I costi della contraffazione alimentare del Made in Italy
Osservatorio Italia In Testa: in Europa il business dell'imitazione dei nostri prodotti raggiunge 26 miliardi di euro contro un export alimentare che ne vale circa 13. L'Italia chiede all'UE un marchio di origine per tutelare anche l'industria italiana ed il consumatore
E' partita l'EXPO 2015 e si ritorna doverosamente a parlare di tutela del nostro patromonio enogastronomico, ora più che mai sotto attacco da parte di chi copia, anche in modo spudoratamente fantasioso, i prodotti della nostra eccellenza.
Nella sola Europa il business della contraffazione alimentare ("Italian Sounding") tocca complessivamente i 26 miliardi di euro contro un export alimentare che vale circa 13 miliardi di euro.

Le cose non vanno meglio nel resto del mondo: il mercato nord americano sviluppa complessivamente 24 miliardi di euro di fatturato "Italian Sounding" a fronte di un export dei prodotti alimentari autentici pari a circa 3 miliardi di euro. Negli altri Paesi (extra Ue ed extra Nord America) l'italian sounding vale 10 miliardi di euro contro un export dei prodotti made in Italy che vale 4 miliardi di euro (per ogni prodotto alimentare autentico ce ne sono 2,5 falsi).
(Dati Federalimentare)
Delle potenzialità del settore delle esportazioni e della necessità di tutelale il Made in Italy e trovare soluzioni efficaci per combattere la contraffazione e l'italian sounding, si è discusso nel corso del convegno dal titolo "Prospettive di tutela del Made in Italy alle porte dell'Expo", organizzato dall'Osservatorio Italia In Testa.
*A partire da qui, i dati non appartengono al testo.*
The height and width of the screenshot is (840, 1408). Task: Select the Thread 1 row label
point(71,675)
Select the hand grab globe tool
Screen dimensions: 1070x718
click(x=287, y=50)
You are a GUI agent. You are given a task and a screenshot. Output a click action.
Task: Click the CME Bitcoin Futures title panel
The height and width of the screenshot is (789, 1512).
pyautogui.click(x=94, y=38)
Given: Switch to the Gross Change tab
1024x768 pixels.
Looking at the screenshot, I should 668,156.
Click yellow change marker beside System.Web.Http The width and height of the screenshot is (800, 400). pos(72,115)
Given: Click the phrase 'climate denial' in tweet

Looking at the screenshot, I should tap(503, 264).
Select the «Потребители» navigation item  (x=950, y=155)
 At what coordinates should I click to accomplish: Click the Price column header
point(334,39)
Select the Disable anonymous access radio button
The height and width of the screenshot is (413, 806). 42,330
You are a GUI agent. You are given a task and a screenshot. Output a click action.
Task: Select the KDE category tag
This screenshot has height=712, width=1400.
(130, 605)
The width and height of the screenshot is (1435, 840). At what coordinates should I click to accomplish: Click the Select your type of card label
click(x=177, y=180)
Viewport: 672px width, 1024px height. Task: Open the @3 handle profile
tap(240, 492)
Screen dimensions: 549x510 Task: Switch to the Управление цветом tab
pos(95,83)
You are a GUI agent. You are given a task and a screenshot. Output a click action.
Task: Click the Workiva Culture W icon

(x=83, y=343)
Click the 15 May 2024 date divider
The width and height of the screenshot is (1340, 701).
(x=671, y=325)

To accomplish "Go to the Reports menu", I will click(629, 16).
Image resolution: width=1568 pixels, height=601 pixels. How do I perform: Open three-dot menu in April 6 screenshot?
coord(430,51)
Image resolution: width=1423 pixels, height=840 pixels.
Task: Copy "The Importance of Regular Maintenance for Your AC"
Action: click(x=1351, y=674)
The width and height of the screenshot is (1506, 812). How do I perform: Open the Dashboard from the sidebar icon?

"L'entrata in vigore della nuova direttiva europea che abolisce l'obbligo di indicare la sede dello stabilimento di produzione, non ha certo aiutato il nostro mercato interno - ha spiegato Vito Giambiero Gulli, Consigliere Federalimentare - nel prossimi mesi chiederemo di essere tutelati con una lettera all'Europa, si dovranno ritenere di produzione italiana solo gli articoli che indicano in maniera inequivocabile il luogo in cui sono stati prodotti.